Page excerpt
I bought this book after hearing a snippet of an interview with Ms. Schulman on NPR. The prospect of getting the dish on how RENT was plagiarized and how RENT is emblematic of widespread dominant (hetero) culture co-option of homosexuality was too good to pass up.
So, I read the book. As a result, I was (1) insulted; (2) befuddled; and (3) bored -- not necessarily in that order.
INSULTED: Schulman indulges in repeated bashing of straight males (read: me), which is gratuitous. Name calling gets no one anywhere. She also insults her reader's intelligences. In several instances, she introduces clever and (I believe) original ideas but then suddenly drops them (saving her the difficulty of actualling developing her thoughts beyond the embryonic, bullet-point stage). Doesn't Schulman believe her readers deserve more? Sloppy editing in several areas -- including several typos -- irked me too.
BEFUDDLED: I could not sift through the myriad points, remarks, and asides of Ms. Schulman to get to what her message is. What is she trying to say? I found myself asking that question all the time... I found no answer.

Data shown
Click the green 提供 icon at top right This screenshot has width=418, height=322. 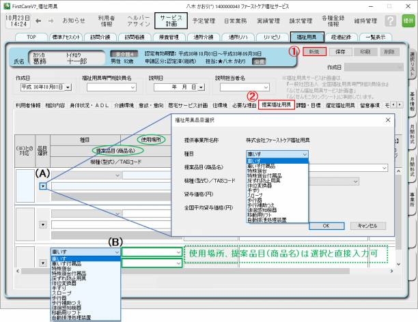408,21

Set task A
According to the book review, where did the reviewer hear part of an interview with Ms. Schulman?
Set task B
Rewrite the book review between "So, I read the" and "found no answer.", inclusive, substituting "Careless" for "Sloppy".

Complete output A
On NPR.

Complete output B
So, I read the book. As a result, I was (1) insulted; (2) befuddled; and (3) bored -- not necessarily in that order.
INSULTED: Schulman indulges in repeated bashing of straight males (read: me), which is gratuitous. Name calling gets no one anywhere. She also insults her reader's intelligences. In several instances, she introduces clever and (I believe) original ideas but then suddenly drops them (saving her the difficulty of actualling developing her thoughts beyond the embryonic, bullet-point stage). Doesn't Schulman believe her readers deserve more? Careless editing in several areas -- including several typos -- irked me too.
BEFUDDLED: I could not sift through the myriad points, remarks, and asides of Ms. Schulman to get to what her message is. What is she trying to say? I found myself asking that question all the time... I found no answer.